- YOUR INSTRUCTIONS
Rewrite the material from the line with "Drama (90, 745)" up to and including the line with "为世界繁荣稳定贡献中国智慧 (177, 1374)", replacing "Crimen" with "Suspenso" and leaving everything else the same.

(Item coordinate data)
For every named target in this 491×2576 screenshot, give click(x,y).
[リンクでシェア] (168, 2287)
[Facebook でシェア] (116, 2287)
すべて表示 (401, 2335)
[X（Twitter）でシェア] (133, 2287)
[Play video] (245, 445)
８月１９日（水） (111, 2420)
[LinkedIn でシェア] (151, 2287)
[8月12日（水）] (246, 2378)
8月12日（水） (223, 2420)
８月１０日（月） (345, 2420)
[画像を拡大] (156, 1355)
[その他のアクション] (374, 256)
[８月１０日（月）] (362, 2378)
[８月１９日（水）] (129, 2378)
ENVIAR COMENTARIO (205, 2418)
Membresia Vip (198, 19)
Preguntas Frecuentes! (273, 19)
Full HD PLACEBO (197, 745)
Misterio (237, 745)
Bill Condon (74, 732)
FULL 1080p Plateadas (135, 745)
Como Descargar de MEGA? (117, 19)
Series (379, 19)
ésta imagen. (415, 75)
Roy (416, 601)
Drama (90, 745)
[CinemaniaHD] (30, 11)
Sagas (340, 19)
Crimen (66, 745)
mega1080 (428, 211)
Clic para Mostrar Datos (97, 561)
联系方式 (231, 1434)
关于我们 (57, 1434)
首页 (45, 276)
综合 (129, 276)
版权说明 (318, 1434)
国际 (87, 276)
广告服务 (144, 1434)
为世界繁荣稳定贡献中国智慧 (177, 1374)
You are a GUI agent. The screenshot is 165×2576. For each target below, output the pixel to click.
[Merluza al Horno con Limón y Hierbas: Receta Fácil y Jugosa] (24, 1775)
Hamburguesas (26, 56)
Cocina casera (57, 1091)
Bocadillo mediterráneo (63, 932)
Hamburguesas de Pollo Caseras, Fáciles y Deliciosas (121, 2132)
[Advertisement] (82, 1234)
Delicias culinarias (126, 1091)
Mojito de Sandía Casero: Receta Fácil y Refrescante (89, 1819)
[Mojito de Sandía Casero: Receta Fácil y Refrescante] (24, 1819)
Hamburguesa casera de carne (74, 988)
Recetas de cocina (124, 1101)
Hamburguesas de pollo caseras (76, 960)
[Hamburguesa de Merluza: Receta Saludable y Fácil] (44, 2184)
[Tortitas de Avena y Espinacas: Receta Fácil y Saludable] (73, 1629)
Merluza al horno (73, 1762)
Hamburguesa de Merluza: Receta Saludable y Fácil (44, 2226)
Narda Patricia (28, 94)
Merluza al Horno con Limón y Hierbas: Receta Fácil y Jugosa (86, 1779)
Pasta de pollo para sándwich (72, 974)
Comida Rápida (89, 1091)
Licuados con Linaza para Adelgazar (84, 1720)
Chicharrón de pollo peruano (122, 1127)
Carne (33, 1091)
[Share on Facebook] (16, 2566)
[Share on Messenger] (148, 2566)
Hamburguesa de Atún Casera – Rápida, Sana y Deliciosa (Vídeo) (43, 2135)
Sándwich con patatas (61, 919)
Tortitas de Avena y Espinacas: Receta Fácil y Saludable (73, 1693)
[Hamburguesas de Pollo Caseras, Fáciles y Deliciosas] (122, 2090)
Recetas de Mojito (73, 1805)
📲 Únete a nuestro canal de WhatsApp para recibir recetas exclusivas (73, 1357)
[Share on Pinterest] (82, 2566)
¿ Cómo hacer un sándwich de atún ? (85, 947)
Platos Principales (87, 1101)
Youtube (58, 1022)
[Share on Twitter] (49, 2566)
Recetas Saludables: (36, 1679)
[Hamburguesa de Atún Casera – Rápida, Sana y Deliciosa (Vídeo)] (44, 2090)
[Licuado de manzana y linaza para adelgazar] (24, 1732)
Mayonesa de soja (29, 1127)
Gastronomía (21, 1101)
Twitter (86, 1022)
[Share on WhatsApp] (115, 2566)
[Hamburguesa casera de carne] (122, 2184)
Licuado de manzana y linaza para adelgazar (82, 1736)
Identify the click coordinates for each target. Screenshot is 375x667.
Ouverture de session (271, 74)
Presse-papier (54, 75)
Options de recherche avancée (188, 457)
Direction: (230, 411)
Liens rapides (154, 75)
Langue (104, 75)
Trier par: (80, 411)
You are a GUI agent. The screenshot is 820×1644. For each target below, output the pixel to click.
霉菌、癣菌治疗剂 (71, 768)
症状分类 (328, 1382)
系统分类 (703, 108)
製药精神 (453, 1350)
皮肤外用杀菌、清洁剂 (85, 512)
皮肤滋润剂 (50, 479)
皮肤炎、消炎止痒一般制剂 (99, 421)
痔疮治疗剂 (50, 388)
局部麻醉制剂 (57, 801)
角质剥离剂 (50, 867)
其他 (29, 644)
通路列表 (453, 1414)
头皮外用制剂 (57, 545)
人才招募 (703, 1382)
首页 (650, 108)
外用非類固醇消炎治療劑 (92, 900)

- EXERCISE ANSWER
Drama (90, 745)
[CinemaniaHD] (30, 11)
Sagas (340, 19)
Suspenso (66, 745)
mega1080 (428, 211)
Clic para Mostrar Datos (97, 561)
联系方式 (231, 1434)
关于我们 (57, 1434)
首页 (45, 276)
综合 (129, 276)
版权说明 (318, 1434)
国际 (87, 276)
广告服务 (144, 1434)
为世界繁荣稳定贡献中国智慧 (177, 1374)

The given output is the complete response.